There were 80 sessions, consisting of collaboration sessions between OSS communities including OpenStack, Cloud Foundry, and OPNFV, and other sessions on container technologies and related technologies. In addition, 40 companies set up booths to introduce their latest works to participants.
Challenges for the Best Practice of the IT Platform Supporting Your Digital Innovation - Sponsor Session
Toru Suzuki from Fujitsu kicked off the session with an explanation of Fujitsu's Cloud Service K5 ("K5").

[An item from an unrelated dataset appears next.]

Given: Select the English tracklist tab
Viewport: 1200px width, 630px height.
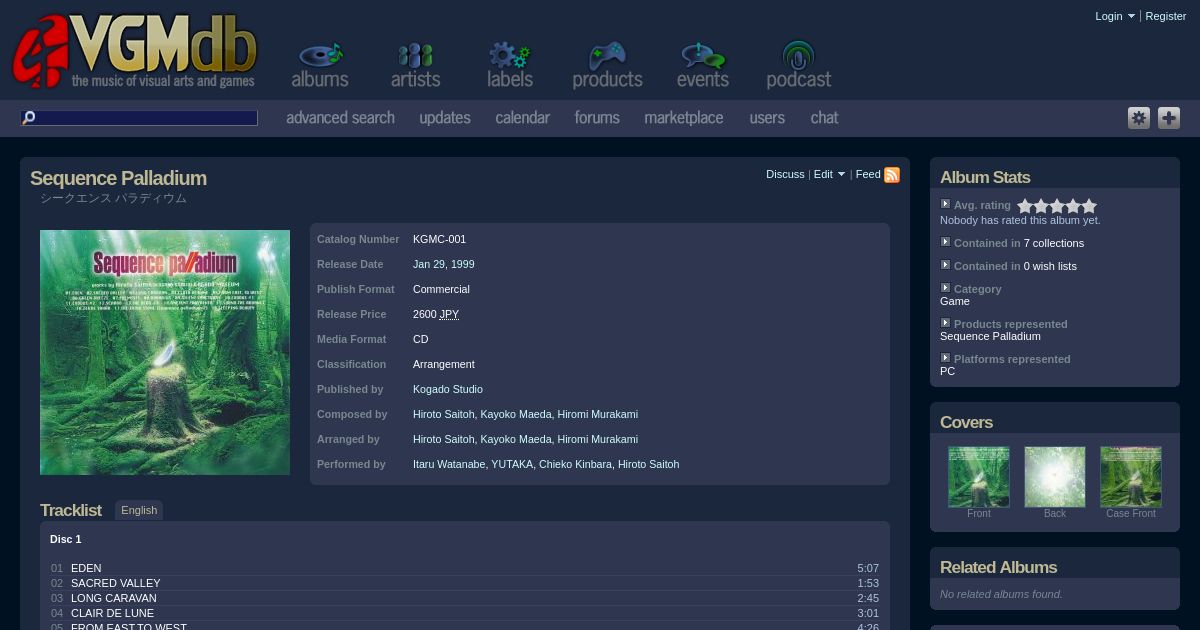Looking at the screenshot, I should (x=139, y=510).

He talked about how OpenStack automated network construction and instance deployment for PaaS-style mobile platforms and other agile development as well as how Fujitsu is proving efficiency through in-house practice. He then introduced the Nursery-School-Pupil Monitoring Service as a development case involving K5, which uses Cloud Foundry.
He also talked about in-house practices and user cases, both of which used OpenStack and Cloud Foundry, as well as Fujitsu's active commitment to community activities.
Panel Discussion Featuring Companies Promoting In-House Cloud Foundry Usage
Here, companies shared their experiences of deploying and using Cloud Foundry under different conditions.
Although their purpose for deploying was the same, there were differences in the timing of deployment and degree of usage: some had been using it since 2011, before the community was established, and others were going to start using it in production environments the following week.
Some expressed difficulties in deploying Cloud Foundry, and what they had in common was that they had provided various types of support, such as holding seminars, hands-on training and providing technical assistance, to promote usage.
There was also a panel discussion featuring service providers, who discussed the positioning of Cloud Foundry as a service and some aspects of the spread of Cloud Foundry such as users' characteristics.
Panel Discussion: Containers Changing the Cloud
A session on Kubernetes, a container operation management (orchestration) tool, also attracted attention.
The discussion covered the following four themes on the current Kubernetes that utilized containers and its expectations going forward: (1) what is suitable or not for Kubernetes, (2) benefit from and difficulties with Kubernetes, (3) Kubernetes 1.6/1.7 and (4) Kubernetes community and Japan.
In the session entitled "Kubernetes and the Ecosystem," Hiroyuki Kamezawa from Fujitsu introduced the OSS tools strongly related to Kubernetes.
Despite the intense heat during the two days of OpenStack Days Tokyo 2017, the lecture and exhibition halls were packed with participants. Every participant enthusiastically asked the presenters questions and expressed their opinions here and there, allowing everyone to realize how strong the trend to deploy OpenStack is.
Going forward, Fujitsu, as a gold member of the OpenStack Foundation, will continue its commitment to developing the ecosystem's core, OpenStack, on the front line based on the knowledge acquired through deploying in-house.